Exercise:
Please update everything from the line containing "Given: Click the" down to the end of the rows, replacing "registrant" with "applicant" and leaving all else unchanged.

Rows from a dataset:

((

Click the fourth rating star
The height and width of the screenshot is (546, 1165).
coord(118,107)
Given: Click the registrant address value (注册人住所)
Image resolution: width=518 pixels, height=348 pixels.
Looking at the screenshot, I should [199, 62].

))

The response:
Given: Click the applicant address value (注册人住所)
Image resolution: width=518 pixels, height=348 pixels.
Looking at the screenshot, I should [199, 62].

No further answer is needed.